Uses Discrete Cosine Transform(DCT) only. This is an invisible watermarking scheme. The algorithm also computes Normalized correlation between the actual and extracted watermark images. We also test a variety of geometric and signal-based attacks.
The function watermark_image(img, wm) embeds the watermark wm into image img.
The watermarking algorithm is a pretty simple one:
- Divide the image into non-overlapping blocks of dimensions 8x8. Exclude the edge b_cut(50 in our example) pixels from the edges.
- Let’s assume we have n such blocks
- Let the value of key = k. This will be used as a seed for the pseudorandom generator.

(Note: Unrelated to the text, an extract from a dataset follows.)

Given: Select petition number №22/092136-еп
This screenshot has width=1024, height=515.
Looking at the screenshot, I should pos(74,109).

- Let the dimensions of the watermark be wxh. Thus there are pix = w*h pixels in the watermark. We convert the watermark to a black and white, one channel image.
- Check if n>=pix. If no, then the watermark cannot be embedded.
- Create an empty set st.
- We repeat the following steps for each pixel of the watermark:
a. Generate the next pseudorandom number = y until you get a number that is not in the set.

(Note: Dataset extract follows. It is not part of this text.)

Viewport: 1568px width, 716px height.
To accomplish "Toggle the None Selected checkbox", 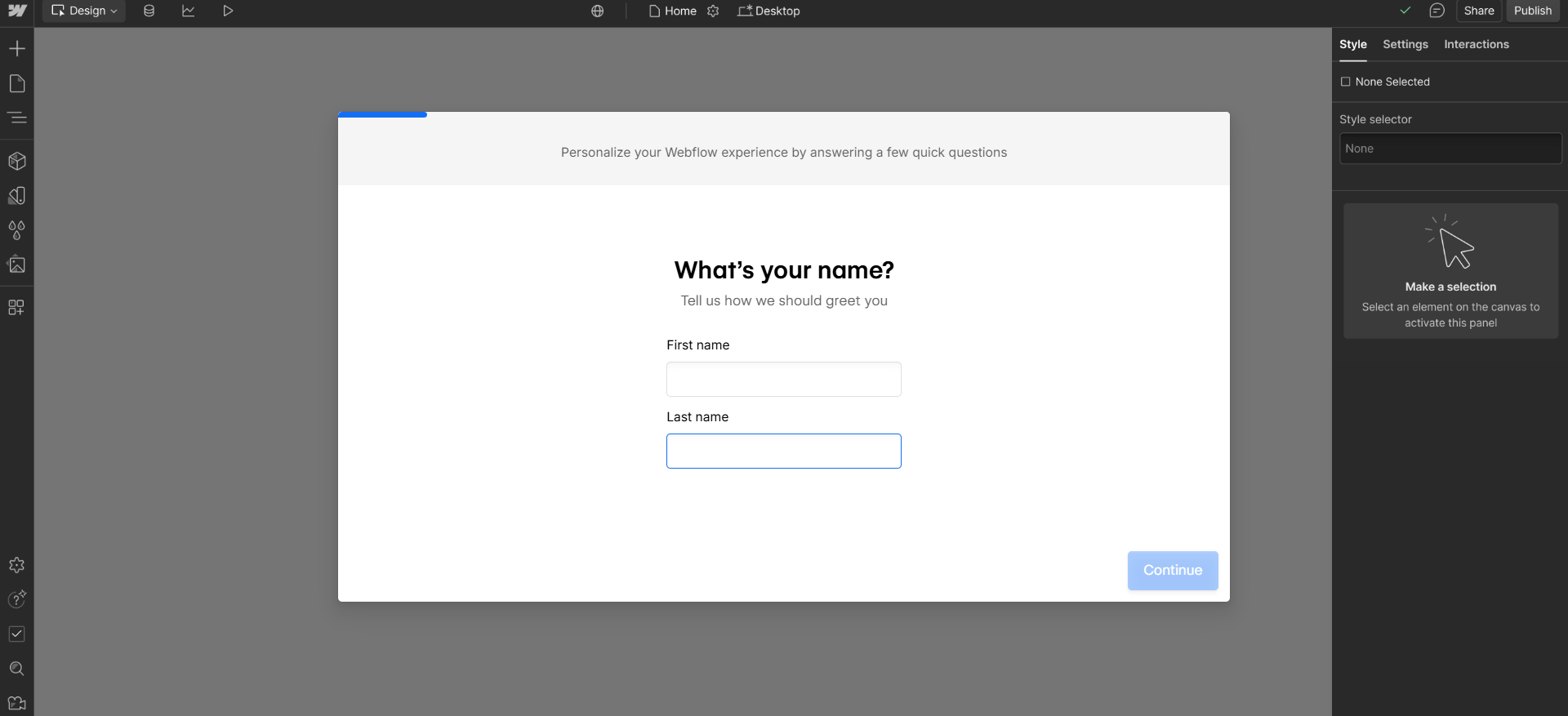I will point(1345,82).
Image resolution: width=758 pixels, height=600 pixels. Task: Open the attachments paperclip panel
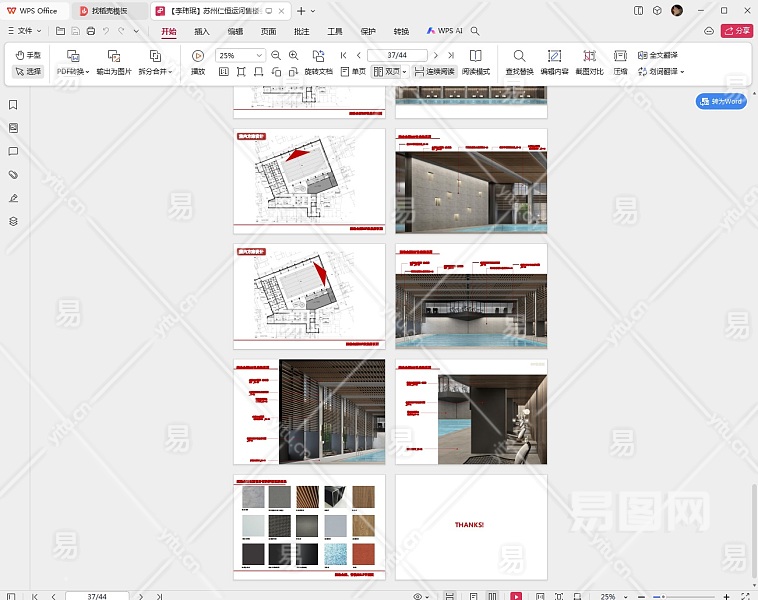(x=13, y=175)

b. Compute the DCT of this block. Let it be named dct_block.
c. Let elem = dct_block[0][0].
d. Divide elem by a number fact, which is defined as 8 for our case.

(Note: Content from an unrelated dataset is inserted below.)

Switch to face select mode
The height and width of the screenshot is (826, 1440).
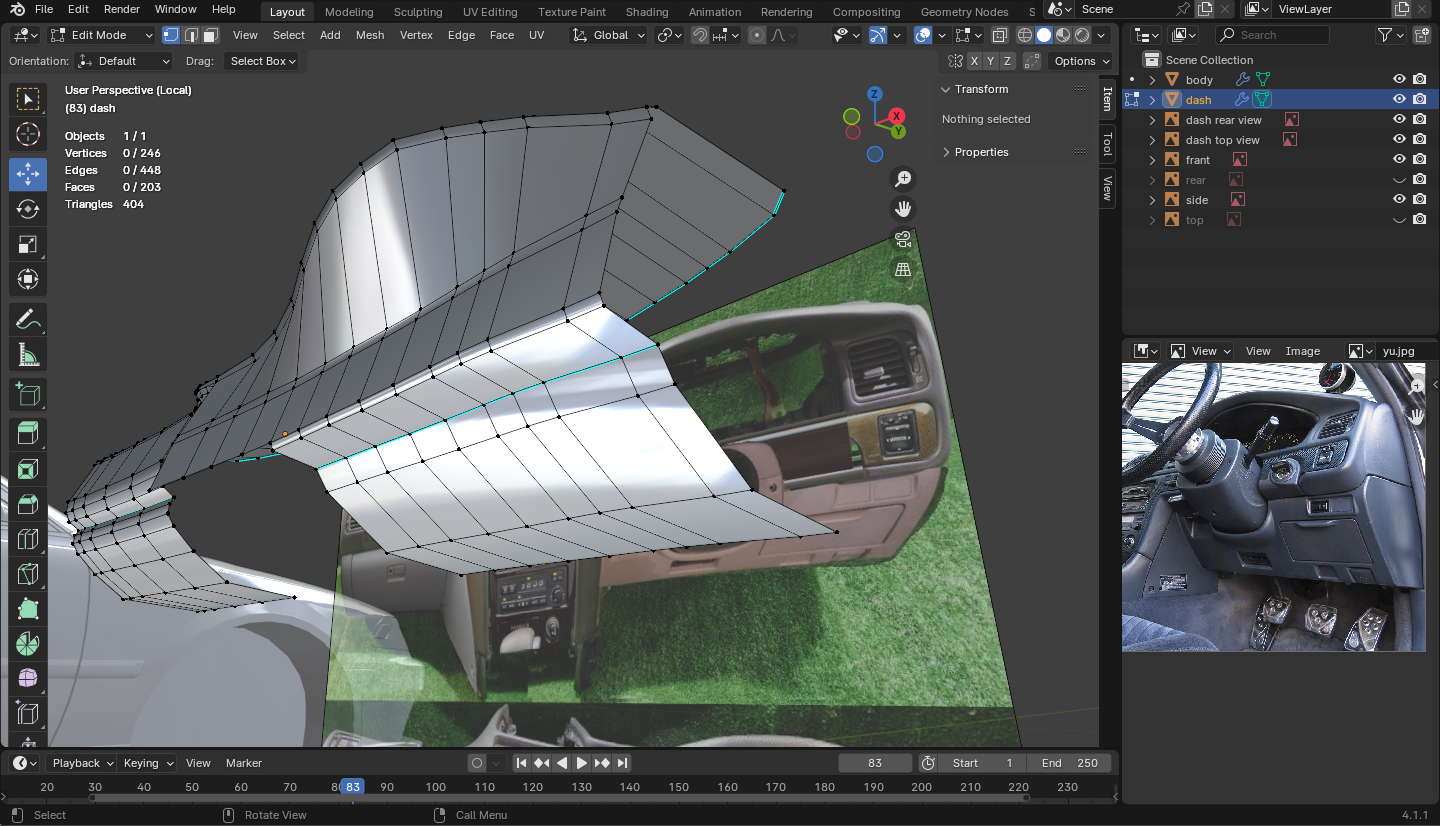point(210,35)
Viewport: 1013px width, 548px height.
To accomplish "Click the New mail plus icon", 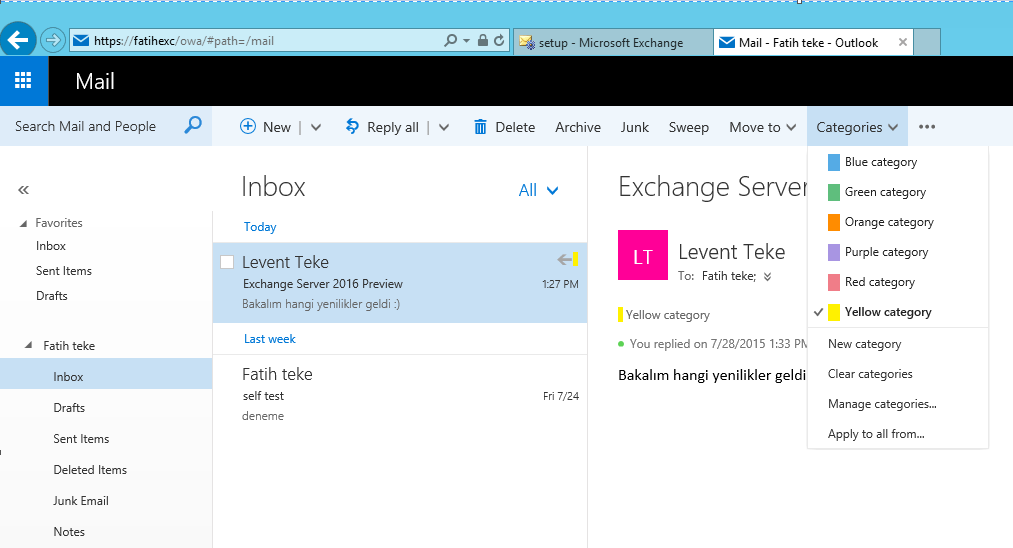I will 248,127.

e. Now, if the pixel has value 255, round off elem to the nearest odd number. If the pixel is 0, round it off to the nearest even number.
f. Multiply elem by fact.
g. Store this value of elem in dct_block[0][0].
h. Compute Inverse DCT of the block and store it in the appropriate position of the watermarked image. - Save the Watermarked Image.
The function extract_watermark(img, ext_name) extracts the watermark from image img and saves it to a file with name 'ext_name'.
The watermark extraction algorithm:
- Divide the watermarked image into non-overlapping blocks of dimensions 8x8. Exclude the edge b_cut(50 in our example) pixels from the edges.
- Let’s assume we have n such blocks
- Let the value of key = k. This will be used as a seed for the pseudorandom generator.
- The dimensions of the watermark are fixed to 64x64 in our case.
- Create an empty set st.
- We repeat the following steps for each pixel of the watermark:
a. Generate the next pseudorandom number = y until you get a number that is not in the set.
b. Compute the DCT of this block. Let it be named dct_block.
c. Let elem = dct_block[0][0].
d. Divide elem by a number fact, which is defined as 8 for our case.
e. If the closest integer to this element is odd, the particular watermark pixel is 255. Else, it is 0. - Thus, we get the watermark 2d array. Save this image and calculate Normalized Cross-Correlation (NC) index.
- Why the division by fact? We use python for the computation of DCT. Then we make changes to this DCT and compute final = IDCT(DCT). Right now, the final contains floating-point values. But when we save it as an image, the floating-point numbers are converted into integers. Thus, when we read the image during extraction, the computed DCT has slight variations. To solve this, we divide the DCT coefficient by fact, change it to even/odd as required, and multiply by fact. Thus, now DCT values can have a variance from -fact/2 to +fact/2, and our result won’t change.
- It is pretty easy to attack this algorithm. A person can change all block’s dct[0][0]’s value from odd to even or even to odd, randomly. This would essentially ruin the watermark.
- Scaling to half
- Scaling to bigger
- Cutting 100 rows
- Average filter
- Median filter
- Gaussian noise
- Salt & Pepper noise
- Speckle Noise